O outro modo de falhar: tratar os filhos como projecto financeiro a optimizar. Contar os euros que "custam" como se fossem veículo de investimento que tem de justificar o preço. Essa mentalidade estraga os filhos e estraga os pais. Planeia os números, depois põe os números em baixo. O filho não é a folha de cálculo.
O outro lado da equação — apoiar pais que envelhecem
Este tópico raramente aparece nos blogs FIRE americanos. Em Portugal, é metade da conversa.
Linha de base cultural: os adultos portugueses frequentemente apoiam os pais financeira ou praticamente — a cobrir medicamentos para além do que o SNS comparticipa, a complementar uma pensão pequena, a pagar um cuidador privado quando a ajuda domiciliária do SNS não chega, a levar os pais para casa quando viver sozinhos se torna inseguro. Não é universal, mas é frequente o suficiente para qualquer plano FIRE honesto ter de contar com isto.
Custos extra típicos que um planeador FIRE português de meia-idade encontra:
- €100–€300/mês em medicamentos, extras médicos ou cobertura de lacunas que o SNS não absorve totalmente.
- €400–€1.200/mês para um cuidador a tempo parcial ou completo quando um pai/mãe precisa de ajuda nas actividades diárias.
- €1.500–€3.500/mês para um lar de qualidade, muitas vezes dividido entre irmãos.
- Montantes pontuais: trabalho dentário, um colchão novo, uma viagem de emergência para casa.

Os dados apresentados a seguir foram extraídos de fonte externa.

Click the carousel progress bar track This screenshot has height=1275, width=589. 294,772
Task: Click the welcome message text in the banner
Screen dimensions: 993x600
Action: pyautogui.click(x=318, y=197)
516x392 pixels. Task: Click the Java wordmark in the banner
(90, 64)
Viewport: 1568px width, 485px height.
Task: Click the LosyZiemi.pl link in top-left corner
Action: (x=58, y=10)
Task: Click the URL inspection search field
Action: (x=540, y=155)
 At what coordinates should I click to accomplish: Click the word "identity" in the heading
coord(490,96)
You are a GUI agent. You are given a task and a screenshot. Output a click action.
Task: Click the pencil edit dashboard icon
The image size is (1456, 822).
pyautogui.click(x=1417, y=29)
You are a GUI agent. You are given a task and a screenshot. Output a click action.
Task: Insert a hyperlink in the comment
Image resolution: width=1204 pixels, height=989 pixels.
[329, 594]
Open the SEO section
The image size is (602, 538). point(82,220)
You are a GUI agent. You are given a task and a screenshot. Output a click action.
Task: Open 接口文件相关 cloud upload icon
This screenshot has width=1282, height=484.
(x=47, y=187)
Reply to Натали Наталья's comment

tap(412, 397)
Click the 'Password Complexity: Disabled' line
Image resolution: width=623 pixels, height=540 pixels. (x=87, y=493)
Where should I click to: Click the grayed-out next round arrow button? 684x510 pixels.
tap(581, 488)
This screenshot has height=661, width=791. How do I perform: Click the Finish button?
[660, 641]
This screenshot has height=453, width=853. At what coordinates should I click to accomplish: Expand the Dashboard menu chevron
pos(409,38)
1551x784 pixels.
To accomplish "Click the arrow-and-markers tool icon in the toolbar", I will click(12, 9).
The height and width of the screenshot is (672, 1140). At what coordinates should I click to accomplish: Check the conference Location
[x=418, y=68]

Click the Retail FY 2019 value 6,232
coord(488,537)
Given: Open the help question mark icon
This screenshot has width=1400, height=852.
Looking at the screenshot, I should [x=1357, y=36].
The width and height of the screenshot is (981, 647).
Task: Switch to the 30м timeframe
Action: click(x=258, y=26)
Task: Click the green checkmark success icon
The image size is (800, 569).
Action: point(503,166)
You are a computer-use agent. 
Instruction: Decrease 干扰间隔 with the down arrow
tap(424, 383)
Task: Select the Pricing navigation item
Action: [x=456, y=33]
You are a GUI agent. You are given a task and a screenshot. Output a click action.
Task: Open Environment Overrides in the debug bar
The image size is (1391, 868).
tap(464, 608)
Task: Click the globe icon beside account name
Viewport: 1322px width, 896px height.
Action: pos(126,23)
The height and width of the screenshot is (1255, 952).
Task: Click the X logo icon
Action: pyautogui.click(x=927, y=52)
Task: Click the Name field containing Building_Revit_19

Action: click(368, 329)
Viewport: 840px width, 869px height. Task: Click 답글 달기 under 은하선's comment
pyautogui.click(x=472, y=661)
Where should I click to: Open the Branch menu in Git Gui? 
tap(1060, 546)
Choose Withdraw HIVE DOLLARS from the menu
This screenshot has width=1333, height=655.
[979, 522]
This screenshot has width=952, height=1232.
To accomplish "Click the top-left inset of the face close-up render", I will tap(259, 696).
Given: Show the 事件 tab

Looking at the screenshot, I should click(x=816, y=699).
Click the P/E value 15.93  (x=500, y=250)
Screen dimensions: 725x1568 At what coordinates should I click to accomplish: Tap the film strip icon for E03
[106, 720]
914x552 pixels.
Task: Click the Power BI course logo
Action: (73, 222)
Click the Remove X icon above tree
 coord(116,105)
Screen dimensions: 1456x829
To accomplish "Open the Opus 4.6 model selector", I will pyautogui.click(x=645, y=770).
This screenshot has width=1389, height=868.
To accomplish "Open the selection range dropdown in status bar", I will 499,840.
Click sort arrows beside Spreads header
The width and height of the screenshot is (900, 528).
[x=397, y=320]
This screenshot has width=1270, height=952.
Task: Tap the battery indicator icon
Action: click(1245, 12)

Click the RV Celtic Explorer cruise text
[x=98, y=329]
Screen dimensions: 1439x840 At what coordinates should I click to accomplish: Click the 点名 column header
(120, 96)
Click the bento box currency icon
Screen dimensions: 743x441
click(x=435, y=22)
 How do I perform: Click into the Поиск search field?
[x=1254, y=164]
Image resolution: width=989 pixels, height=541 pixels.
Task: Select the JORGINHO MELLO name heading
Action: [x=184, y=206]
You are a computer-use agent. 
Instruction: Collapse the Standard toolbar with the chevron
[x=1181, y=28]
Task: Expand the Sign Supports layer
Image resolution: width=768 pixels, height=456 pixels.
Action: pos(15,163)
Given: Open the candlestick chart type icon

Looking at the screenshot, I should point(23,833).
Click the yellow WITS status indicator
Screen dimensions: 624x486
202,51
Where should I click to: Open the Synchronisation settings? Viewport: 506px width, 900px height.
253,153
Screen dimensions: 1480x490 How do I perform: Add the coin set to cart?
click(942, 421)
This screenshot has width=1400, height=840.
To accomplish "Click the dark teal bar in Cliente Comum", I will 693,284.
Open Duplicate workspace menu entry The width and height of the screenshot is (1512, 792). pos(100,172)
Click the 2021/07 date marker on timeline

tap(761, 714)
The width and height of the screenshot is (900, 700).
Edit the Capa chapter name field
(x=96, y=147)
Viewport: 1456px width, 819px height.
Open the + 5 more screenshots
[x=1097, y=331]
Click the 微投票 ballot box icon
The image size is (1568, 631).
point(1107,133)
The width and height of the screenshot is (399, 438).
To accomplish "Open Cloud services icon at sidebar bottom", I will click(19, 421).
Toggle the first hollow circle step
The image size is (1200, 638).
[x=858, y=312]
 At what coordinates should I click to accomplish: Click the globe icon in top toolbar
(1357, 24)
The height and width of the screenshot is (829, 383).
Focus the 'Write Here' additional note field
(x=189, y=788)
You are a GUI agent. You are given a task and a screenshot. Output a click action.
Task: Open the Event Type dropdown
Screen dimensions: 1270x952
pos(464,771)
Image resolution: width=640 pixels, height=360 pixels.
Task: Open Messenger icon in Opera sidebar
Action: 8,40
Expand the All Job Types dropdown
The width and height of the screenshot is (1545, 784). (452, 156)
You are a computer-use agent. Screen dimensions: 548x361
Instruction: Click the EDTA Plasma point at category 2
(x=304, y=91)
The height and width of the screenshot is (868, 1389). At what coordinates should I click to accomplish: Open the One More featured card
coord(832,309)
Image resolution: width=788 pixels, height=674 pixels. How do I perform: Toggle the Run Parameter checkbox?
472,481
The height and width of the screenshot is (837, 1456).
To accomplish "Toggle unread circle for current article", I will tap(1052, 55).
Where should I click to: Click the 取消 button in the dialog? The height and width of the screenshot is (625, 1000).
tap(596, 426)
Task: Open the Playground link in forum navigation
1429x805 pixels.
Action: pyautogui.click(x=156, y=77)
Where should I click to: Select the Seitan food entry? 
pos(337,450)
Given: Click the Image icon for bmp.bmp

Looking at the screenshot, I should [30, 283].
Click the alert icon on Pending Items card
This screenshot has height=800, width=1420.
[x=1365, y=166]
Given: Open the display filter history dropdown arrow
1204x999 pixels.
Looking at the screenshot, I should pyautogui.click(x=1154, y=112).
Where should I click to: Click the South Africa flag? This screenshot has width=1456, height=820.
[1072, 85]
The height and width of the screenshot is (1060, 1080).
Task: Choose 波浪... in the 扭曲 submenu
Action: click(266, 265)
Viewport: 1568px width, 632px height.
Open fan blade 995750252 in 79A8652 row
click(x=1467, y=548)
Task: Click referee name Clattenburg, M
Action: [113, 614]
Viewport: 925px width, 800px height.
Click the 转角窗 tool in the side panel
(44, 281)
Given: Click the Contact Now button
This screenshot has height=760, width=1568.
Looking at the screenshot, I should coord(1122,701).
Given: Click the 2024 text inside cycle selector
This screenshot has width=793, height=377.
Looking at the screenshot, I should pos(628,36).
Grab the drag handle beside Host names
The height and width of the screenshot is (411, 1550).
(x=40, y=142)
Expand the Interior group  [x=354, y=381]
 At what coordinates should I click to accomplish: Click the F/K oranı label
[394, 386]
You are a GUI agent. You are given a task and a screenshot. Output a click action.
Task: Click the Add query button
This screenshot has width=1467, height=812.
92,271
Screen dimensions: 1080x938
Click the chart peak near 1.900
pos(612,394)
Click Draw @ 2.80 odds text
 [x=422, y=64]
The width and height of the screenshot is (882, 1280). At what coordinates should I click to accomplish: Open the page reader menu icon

Se tens pais a envelhecer, um plano FIRE sensato põe de parte um "colchão dos pais" de 1–2 anos do acima — talvez €15.000–€30.000 separados em Certificados ou fundo de obrigações de curto prazo. Não é a carteira principal, não é o fundo de emergência. É uma reserva tranquila à parte.
Aplica o que aprendeste
Antes (ou durante) o planeamento familiar
- Corre a calculadora de custos de filhos acima. Sabe o número real — não o número médio da internet.
- Aumenta o fundo de emergência para 6+ meses de despesa do agregado. A regra dos "3 meses" não serve quando uma criança depende de ti.
- Investiga as creches da tua zona. A pública é grátis desde 2022 para crianças nascidas a partir de 2021, mas as listas de espera são reais.
Quando os filhos chegam
- Pede o abono de família imediatamente — cada mês atrasado é um mês de benefício perdido.
- Mantém uma categoria automatizada de "despesa familiar" que revês trimestralmente. O lifestyle creep via filhos acontece em incrementos de €20 em 40 itens.
No teu plano FIRE
- Adiciona +10–15% ao teu número FIRE por cada filho dependente até aos 22 anos. Não mais; a matemática não é tão brutal como as pessoas temem.
- Mantém uma "almofada de pais" separada da carteira FIRE — 1–2 anos de apoio esperado a pais envelhecidos, em Certificados.
Resumo
FIRE com filhos em Portugal é totalmente possível — possivelmente mais fácil do que na maior parte da Europa, graças ao SNS, à creche pública gratuita (quando apanhas), ao ensino universitário público acessível, e ao custo de vida globalmente moderado.
A matemática não é brutal. As escolhas é que são. As três alavancas acima vão importar mais para a tua data FIRE do que qualquer decisão de investimento que tomes nos mesmos anos.
Este é o último módulo do currículo. Tens agora a estrutura — matemática, mecânica de investimento, impostos PT, comportamental, drawdown, habitação, saúde, freelancing, filhos. Daqui em diante é execução. Começa pequeno. Continua em movimento. A folha de cálculo trata do resto.